Voltou, com fotos espaçadas, de animais, graffiti, bicicletas, o seu Benfica e momentos de lazer - e a política, claro. No dia 8 de março partilhou uma foto de mais uma iniciativa do BE para o Dia Internacional da Mulher e a 17 desse mês divulga um cartaz bloquista de apoio a Marisa Matias.
Há três dias publicou a imagem de um bode, com uma legenda humorada: "#conservativeleader". Alguém pergunta se se chama Boris Johnson, o novo primeiro-ministro britânico, e Robles replica, "Bodis".
facebookhttps://www.instagram.com/p/B0TQGQzlbq8/
Hoje como há um ano, os tuk-tuks estão parados defronte do prédio da família Robles.

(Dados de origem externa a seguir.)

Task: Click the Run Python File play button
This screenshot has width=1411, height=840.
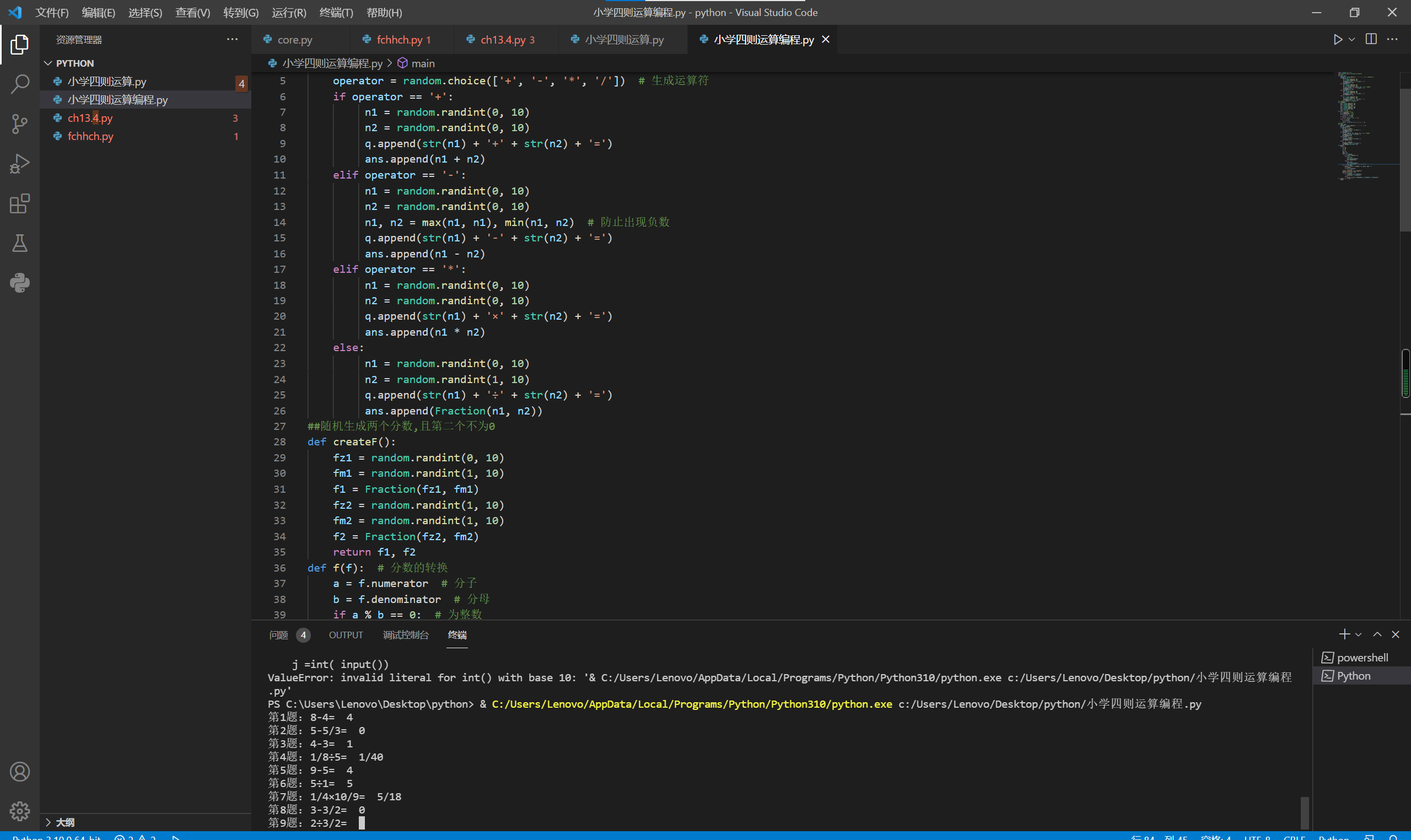Action: tap(1338, 40)
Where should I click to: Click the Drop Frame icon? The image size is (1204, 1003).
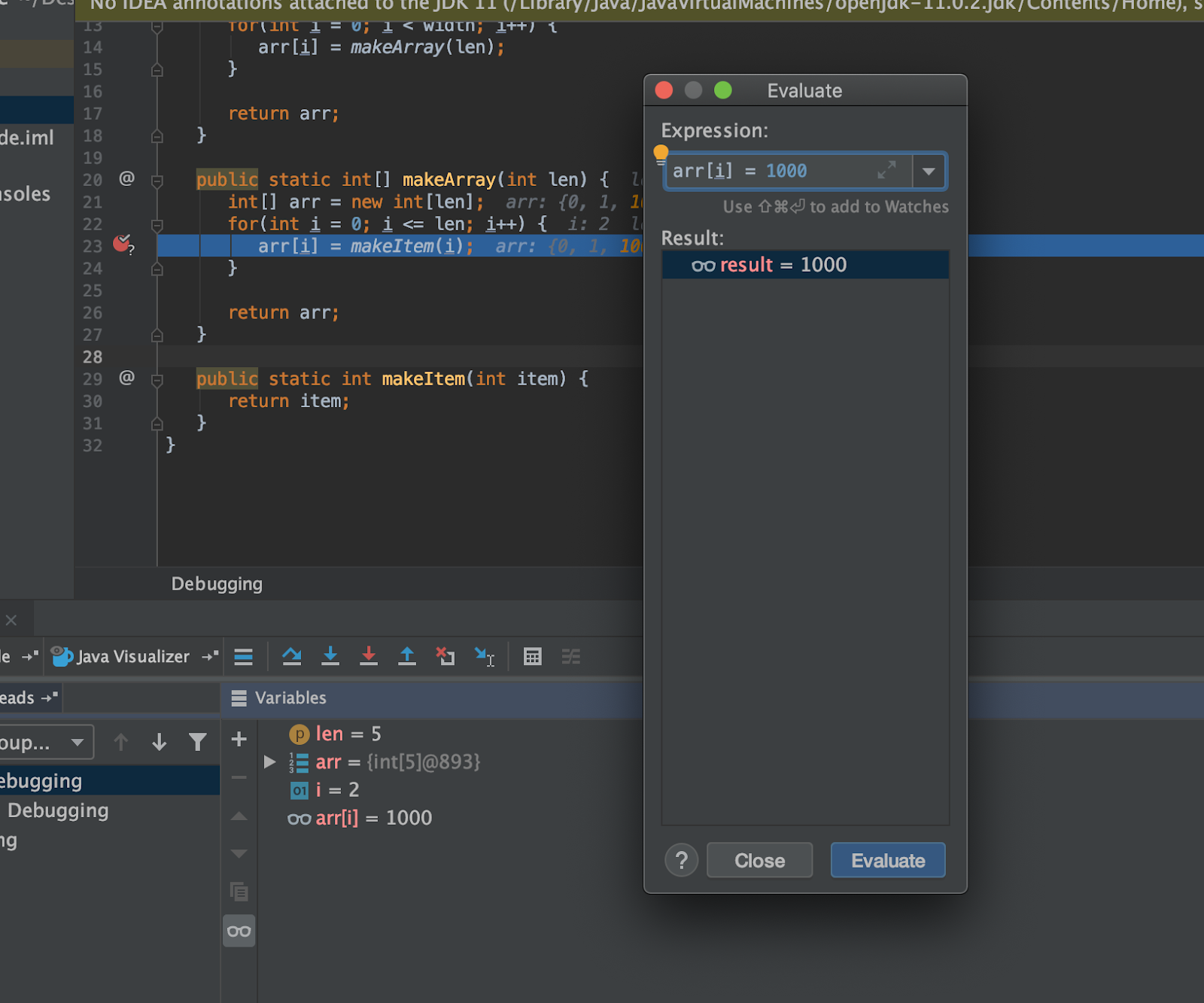[445, 656]
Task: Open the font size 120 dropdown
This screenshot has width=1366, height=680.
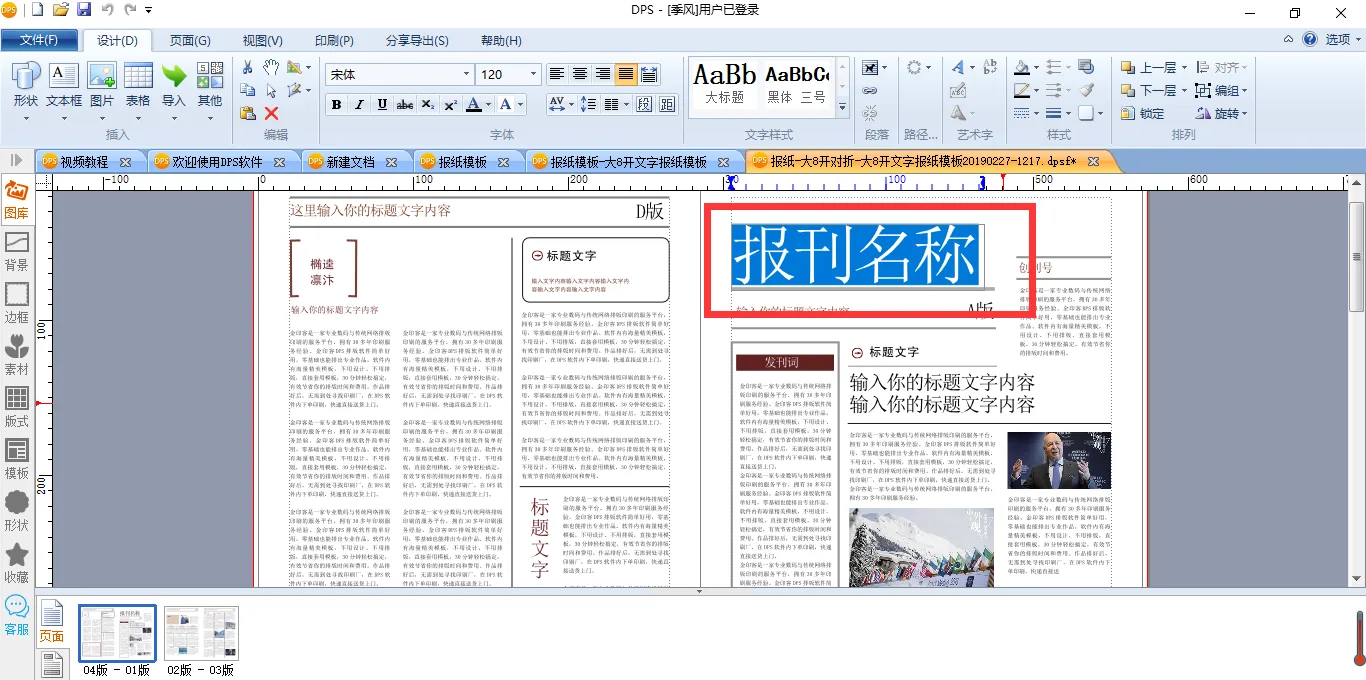Action: point(533,74)
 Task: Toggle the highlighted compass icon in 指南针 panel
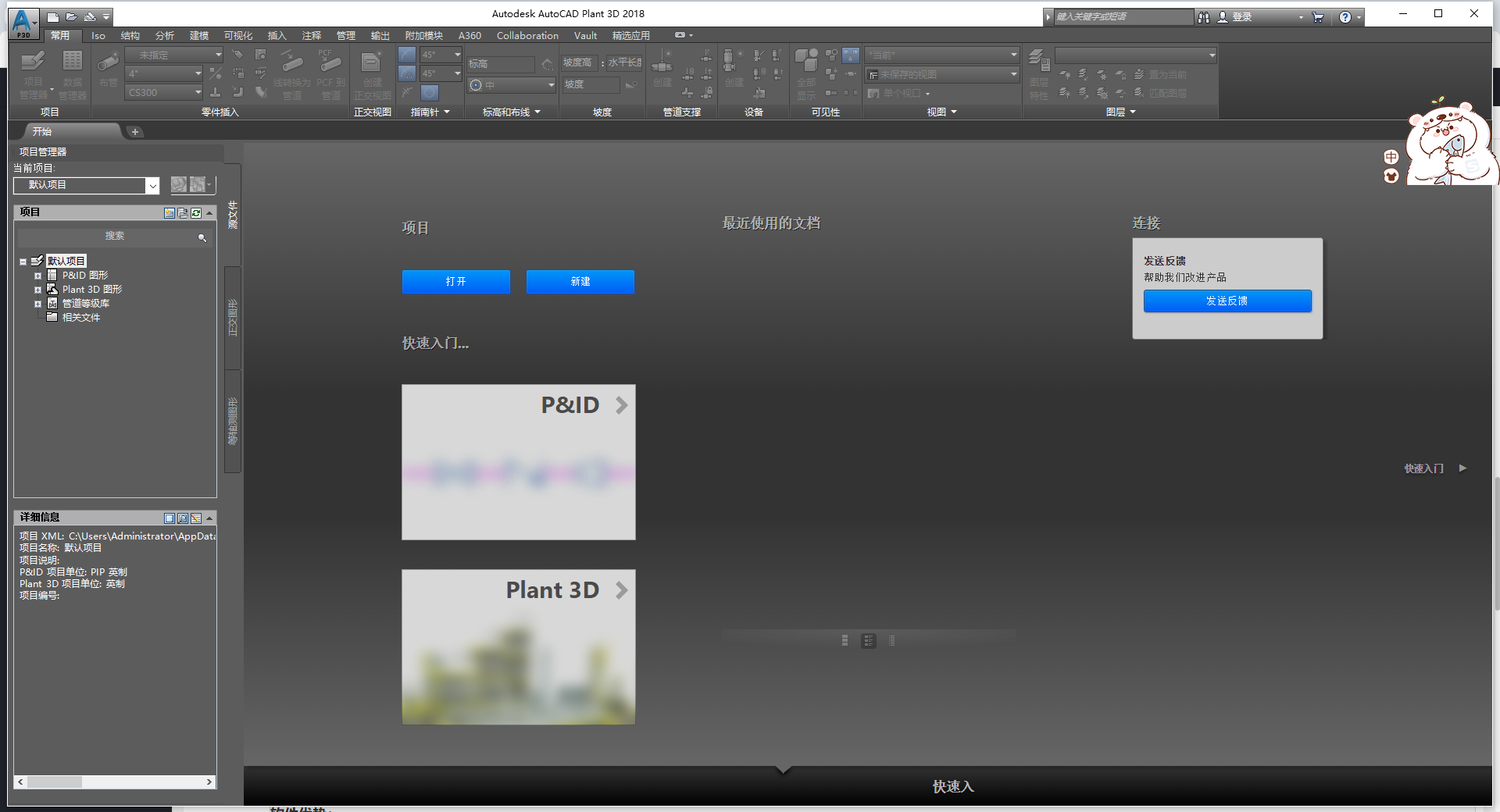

Mas hoje o prédio está habitado (sem indicação alguma de "alojamento local") e com três lojas novas no rés-do-chão, uma de roupas, tapetes e mantas, outra de azulejos e uma terceira de T-shirts. Nas estreitas varandas, há estendais e bancos e mesinhas.
Só não há sinal das pichagens com que há um ano pintaram o prédio, usando uma palavra de ordem bloquista: "Aqui podia morar gente." Um amargo de boca para o bloquista, que acabou desalojado da política.